Questo scrivevano i Padri del deserto nel 300 dopo Cristo.
“Seguendo la conoscenza giorno dopo giorno mi accresco, seguendo il Tao giorno dopo giorno decresco, decrescendo, decrescendo, arrivo al non agire e non agendo non c’è nulla che rimanga incompiuto.”
Questo leggiamo nel Tao Te Ching.
Il versetto esprime, in un certo senso, lo stesso concetto sia pure con altre parole e con molte altre implicazioni.
Noi essere umani, seguendo solo la conoscenza possiamo vivere e agire relazionandoci con il visibile, il finito e il tempo. Ma possiamo anche relazionarci con il Tao, con l’invisibile, con l’infinito e con l’eternità e le conseguenze nella nostra vita saranno diverse.

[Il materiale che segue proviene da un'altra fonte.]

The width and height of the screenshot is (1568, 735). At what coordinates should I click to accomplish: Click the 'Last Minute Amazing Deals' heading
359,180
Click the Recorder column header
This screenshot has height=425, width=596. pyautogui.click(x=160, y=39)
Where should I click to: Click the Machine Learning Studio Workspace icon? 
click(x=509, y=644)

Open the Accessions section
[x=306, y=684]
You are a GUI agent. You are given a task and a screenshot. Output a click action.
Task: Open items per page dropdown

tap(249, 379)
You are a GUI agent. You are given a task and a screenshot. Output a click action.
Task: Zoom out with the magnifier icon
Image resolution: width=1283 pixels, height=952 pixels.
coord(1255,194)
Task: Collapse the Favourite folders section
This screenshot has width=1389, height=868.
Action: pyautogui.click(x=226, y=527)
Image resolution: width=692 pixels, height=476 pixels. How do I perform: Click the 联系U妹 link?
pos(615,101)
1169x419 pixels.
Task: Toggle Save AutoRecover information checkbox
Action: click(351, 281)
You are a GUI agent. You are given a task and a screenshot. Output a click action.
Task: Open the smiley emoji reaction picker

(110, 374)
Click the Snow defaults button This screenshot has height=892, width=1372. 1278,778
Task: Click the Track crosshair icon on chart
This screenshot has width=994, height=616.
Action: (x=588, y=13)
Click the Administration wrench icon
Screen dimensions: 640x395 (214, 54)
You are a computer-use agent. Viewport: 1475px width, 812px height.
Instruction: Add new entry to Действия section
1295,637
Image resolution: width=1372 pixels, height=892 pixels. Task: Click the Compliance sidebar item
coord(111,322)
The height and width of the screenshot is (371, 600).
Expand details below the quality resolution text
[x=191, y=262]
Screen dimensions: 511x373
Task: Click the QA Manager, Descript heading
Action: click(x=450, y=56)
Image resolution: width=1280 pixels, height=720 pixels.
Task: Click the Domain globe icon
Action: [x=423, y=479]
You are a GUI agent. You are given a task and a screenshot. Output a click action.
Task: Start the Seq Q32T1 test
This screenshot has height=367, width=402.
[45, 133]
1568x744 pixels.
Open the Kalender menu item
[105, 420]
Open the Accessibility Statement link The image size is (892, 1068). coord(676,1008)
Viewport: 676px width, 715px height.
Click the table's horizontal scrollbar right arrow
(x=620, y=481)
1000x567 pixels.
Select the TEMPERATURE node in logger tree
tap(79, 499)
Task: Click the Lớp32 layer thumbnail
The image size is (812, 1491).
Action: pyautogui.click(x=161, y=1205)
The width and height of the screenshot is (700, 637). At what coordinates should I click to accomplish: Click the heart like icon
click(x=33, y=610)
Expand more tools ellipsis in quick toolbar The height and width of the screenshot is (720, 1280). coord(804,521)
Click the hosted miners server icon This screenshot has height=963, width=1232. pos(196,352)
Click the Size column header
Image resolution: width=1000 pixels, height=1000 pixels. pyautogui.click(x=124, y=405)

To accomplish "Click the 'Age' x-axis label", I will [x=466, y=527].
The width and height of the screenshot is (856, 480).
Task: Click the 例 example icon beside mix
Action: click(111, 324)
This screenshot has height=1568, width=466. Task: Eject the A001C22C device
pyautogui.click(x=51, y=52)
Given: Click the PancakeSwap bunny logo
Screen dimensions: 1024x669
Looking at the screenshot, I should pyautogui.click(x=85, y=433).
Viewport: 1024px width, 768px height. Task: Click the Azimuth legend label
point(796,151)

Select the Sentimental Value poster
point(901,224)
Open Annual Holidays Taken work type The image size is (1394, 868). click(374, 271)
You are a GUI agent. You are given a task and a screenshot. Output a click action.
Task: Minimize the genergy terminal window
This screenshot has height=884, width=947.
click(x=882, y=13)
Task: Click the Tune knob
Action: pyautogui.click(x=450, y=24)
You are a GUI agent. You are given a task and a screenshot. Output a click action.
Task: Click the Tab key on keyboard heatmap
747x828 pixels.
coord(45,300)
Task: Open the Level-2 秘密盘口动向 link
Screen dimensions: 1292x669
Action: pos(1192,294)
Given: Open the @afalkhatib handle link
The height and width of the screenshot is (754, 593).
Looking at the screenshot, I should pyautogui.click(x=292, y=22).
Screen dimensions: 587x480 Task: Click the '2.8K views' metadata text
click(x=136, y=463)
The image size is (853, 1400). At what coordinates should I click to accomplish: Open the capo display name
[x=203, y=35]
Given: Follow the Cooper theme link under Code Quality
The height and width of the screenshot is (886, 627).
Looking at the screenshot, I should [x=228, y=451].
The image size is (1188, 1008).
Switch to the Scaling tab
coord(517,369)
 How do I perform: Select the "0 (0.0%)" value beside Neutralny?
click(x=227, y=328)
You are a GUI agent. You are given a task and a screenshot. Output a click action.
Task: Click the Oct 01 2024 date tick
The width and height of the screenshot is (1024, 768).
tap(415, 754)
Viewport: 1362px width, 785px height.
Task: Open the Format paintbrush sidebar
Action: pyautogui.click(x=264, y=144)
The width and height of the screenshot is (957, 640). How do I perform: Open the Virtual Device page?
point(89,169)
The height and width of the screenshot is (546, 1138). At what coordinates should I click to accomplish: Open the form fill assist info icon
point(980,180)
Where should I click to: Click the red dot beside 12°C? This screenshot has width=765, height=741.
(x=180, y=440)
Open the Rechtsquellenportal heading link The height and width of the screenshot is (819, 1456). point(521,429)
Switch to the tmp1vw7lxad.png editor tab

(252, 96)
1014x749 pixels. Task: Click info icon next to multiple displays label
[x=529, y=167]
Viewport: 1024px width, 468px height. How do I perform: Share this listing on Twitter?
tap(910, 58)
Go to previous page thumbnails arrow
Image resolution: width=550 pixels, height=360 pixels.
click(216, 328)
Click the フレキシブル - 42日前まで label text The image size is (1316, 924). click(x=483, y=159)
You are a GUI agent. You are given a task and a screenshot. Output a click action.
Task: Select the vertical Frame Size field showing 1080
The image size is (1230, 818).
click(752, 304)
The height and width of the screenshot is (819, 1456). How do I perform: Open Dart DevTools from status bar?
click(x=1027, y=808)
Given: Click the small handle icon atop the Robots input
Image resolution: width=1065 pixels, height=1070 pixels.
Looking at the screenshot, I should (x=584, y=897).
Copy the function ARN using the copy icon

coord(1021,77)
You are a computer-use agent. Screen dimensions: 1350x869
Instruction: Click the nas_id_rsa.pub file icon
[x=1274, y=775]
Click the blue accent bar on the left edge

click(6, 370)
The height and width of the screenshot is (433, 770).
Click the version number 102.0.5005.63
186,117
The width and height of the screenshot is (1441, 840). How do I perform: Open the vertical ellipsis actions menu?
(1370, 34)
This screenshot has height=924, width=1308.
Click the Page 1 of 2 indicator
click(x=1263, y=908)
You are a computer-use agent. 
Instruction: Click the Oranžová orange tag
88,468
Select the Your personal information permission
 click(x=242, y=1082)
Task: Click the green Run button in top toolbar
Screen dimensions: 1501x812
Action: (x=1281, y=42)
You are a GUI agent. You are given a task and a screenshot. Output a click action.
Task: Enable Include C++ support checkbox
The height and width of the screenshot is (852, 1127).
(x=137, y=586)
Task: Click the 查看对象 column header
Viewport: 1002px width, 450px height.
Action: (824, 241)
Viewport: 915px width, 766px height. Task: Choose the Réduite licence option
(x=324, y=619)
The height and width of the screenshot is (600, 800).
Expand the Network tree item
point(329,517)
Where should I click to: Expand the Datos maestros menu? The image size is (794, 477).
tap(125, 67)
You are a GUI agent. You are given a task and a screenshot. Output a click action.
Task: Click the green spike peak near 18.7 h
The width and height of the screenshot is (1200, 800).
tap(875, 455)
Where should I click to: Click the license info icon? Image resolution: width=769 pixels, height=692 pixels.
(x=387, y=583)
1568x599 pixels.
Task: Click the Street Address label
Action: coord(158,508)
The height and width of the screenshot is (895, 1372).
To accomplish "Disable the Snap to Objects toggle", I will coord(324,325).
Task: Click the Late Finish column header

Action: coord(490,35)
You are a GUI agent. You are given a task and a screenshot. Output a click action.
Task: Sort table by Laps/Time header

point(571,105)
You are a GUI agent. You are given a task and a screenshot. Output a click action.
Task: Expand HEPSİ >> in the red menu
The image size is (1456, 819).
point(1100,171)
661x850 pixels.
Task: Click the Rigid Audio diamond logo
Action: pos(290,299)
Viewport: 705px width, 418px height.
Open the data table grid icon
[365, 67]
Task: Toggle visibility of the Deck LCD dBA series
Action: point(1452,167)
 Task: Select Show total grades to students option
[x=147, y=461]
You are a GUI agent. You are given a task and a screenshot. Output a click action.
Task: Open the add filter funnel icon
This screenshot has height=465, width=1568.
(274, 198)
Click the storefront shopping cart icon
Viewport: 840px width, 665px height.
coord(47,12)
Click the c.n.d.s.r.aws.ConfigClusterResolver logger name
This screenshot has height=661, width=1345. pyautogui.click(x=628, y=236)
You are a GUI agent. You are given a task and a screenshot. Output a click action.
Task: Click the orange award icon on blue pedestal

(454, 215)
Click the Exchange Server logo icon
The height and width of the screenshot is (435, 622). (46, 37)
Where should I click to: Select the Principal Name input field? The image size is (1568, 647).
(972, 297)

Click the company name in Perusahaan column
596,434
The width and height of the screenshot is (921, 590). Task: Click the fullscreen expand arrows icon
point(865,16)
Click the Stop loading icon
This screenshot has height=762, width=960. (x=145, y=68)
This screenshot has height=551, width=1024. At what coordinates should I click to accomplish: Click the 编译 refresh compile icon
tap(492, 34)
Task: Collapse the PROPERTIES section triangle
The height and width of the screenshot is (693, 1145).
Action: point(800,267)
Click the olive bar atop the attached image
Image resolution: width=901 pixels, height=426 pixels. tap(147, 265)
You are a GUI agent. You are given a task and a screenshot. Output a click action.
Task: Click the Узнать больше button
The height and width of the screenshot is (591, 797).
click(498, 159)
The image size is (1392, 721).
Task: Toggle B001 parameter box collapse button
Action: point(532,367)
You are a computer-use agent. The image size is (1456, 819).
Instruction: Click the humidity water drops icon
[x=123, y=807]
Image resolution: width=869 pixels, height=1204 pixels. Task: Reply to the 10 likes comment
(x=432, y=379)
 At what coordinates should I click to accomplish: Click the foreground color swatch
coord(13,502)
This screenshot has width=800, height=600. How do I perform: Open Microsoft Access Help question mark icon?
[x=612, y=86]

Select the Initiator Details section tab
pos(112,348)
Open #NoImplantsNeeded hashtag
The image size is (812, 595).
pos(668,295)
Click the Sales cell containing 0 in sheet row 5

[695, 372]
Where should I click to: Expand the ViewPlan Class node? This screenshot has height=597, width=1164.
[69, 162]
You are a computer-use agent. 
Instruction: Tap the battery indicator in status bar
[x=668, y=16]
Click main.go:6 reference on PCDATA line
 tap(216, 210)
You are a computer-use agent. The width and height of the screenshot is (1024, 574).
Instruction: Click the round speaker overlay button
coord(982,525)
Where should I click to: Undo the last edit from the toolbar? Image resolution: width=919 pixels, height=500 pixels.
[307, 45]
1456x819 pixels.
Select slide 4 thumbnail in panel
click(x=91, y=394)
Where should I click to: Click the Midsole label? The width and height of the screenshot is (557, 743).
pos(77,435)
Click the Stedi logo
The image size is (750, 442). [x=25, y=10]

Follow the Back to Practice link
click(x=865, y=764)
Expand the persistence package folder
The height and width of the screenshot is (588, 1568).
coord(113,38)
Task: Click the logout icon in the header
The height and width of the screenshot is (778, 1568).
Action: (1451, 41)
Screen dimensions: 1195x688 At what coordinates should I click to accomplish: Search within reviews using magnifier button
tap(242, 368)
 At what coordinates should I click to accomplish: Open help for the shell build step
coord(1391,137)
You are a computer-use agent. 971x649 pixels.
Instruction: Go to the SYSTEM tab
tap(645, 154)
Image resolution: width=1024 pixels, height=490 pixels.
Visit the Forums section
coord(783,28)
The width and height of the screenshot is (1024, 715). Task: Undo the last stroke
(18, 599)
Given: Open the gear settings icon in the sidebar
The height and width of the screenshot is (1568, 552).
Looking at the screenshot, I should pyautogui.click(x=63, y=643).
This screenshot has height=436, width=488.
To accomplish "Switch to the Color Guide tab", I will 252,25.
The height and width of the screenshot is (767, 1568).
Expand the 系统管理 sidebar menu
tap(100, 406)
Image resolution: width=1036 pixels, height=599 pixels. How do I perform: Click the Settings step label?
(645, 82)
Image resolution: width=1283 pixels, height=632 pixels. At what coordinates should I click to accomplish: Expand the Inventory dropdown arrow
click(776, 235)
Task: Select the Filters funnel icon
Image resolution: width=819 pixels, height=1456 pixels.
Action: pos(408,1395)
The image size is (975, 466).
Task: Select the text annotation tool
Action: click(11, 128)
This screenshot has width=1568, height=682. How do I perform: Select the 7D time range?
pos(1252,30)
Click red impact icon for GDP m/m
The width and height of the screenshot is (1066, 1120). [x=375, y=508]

Secondo la teoria scientifica più accreditata, tutto l’esistente nasce con il Big Bang. In quel piccolissimo granellino, prima dell’esplosione, era concentrato tutto l’Universo o gli Universi, compresi noi esseri umani. In realtà non si potrebbe neppure dire “prima dell’esplosione”, perché il tempo e lo spazio nascono con l’esplosione. Prima c’era l’infinito, l’eterno, l’invisibile. E noi, esseri umani, partecipavamo di quell’infinito, di quell’eternità ed eravamo, in potenza, in quell’invisibile.
Noi viviamo in ogni istante, in queste due nature.
Lo Shiatsu, che “tocca” la vita non può che rispecchiare questa realtà, il che spiega molte cose della nostra pratica.
La consapevolezza teorica della nostra realtà di esser umani ci aiuta a praticare Shiatsu in modo corretto, sfruttandone tutte le potenzialità senza lasciarci imprigionare solo dalla razionalità o solo dall’emotività.
Nel workshop, attraverso la spiegazione teorica e il vissuto esperienziale (meditazione guidata), vedremo di toccare queste nostre due realtà, per accrescere la nostra consapevolezza e portare tutto in modo molto semplice e sereno, nel nostro Shiatsu.
Se ci sarà tempo, potremo esplorare anche:
“Il lato Blue dello Shiatsu”
Si dice che nel blues i neri d’America cantavano e cantano la nostalgia per la loro terra perduta, per la loro casa, alla quale sono stati strappati. In effetti la caratteristica del blues è quella di trasmettere proprio queste emozioni: malinconia e nostalgia.
Tutti abbiamo un lato “blue” in noi stessi: la nostalgia per la casa da cui proveniamo.
Quell’emozione, in tutti noi, è il dito che ci indica la luna della tradizione zen.
Contattare con consapevolezza in noi il lato blue, significa trovare il senso profondo del nostro essere; non essere schiavi dell’emozione ma vedere la luna che ci indica.
Questo può avvenire anche con il nostro ricevente nello Shiatsu: è un’energia di guarigione.